> **MATERIAL**:
----

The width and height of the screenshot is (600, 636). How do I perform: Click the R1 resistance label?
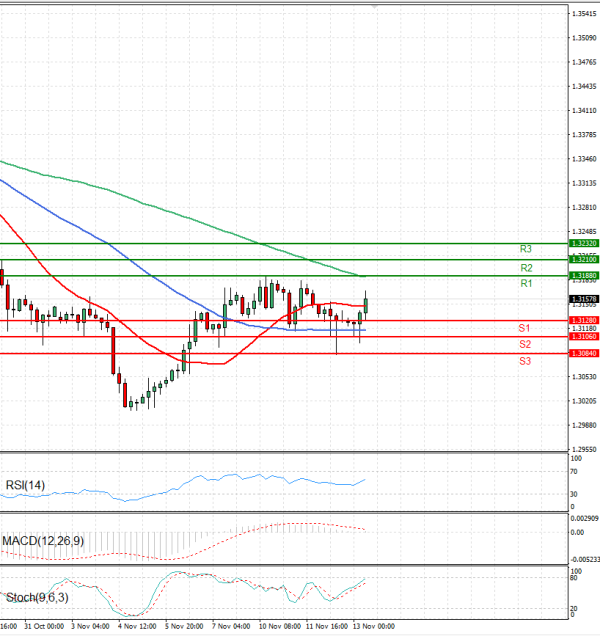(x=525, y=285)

----

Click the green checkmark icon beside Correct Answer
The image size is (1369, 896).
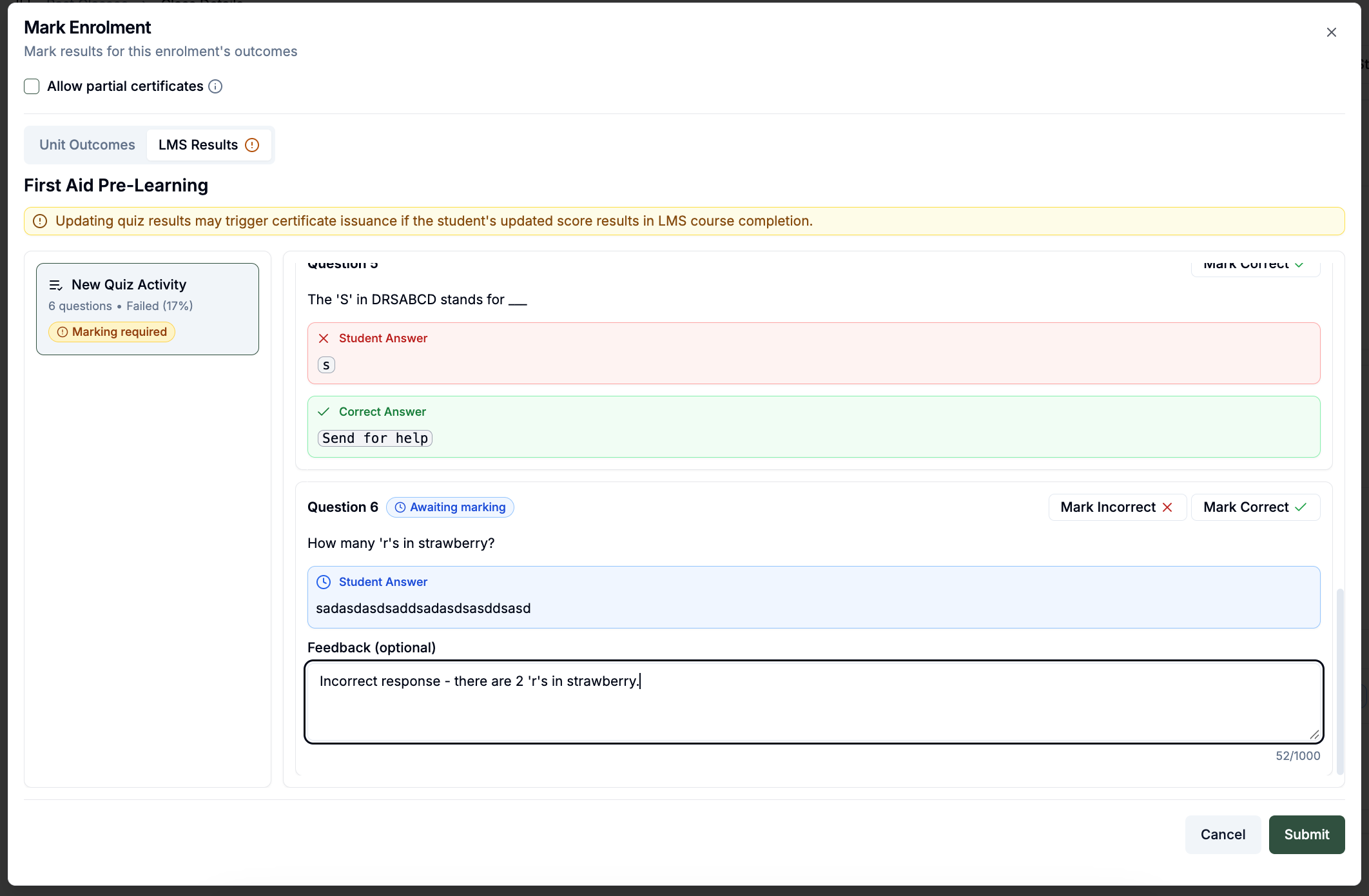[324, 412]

----

> **WORK TO DO**: Pick out every row above that contains the word "Click" and copy each one in full.

> **ANSWER IN FULL**:
The width and height of the screenshot is (600, 636). How do I perform: Click the R1 resistance label?
Click the green checkmark icon beside Correct Answer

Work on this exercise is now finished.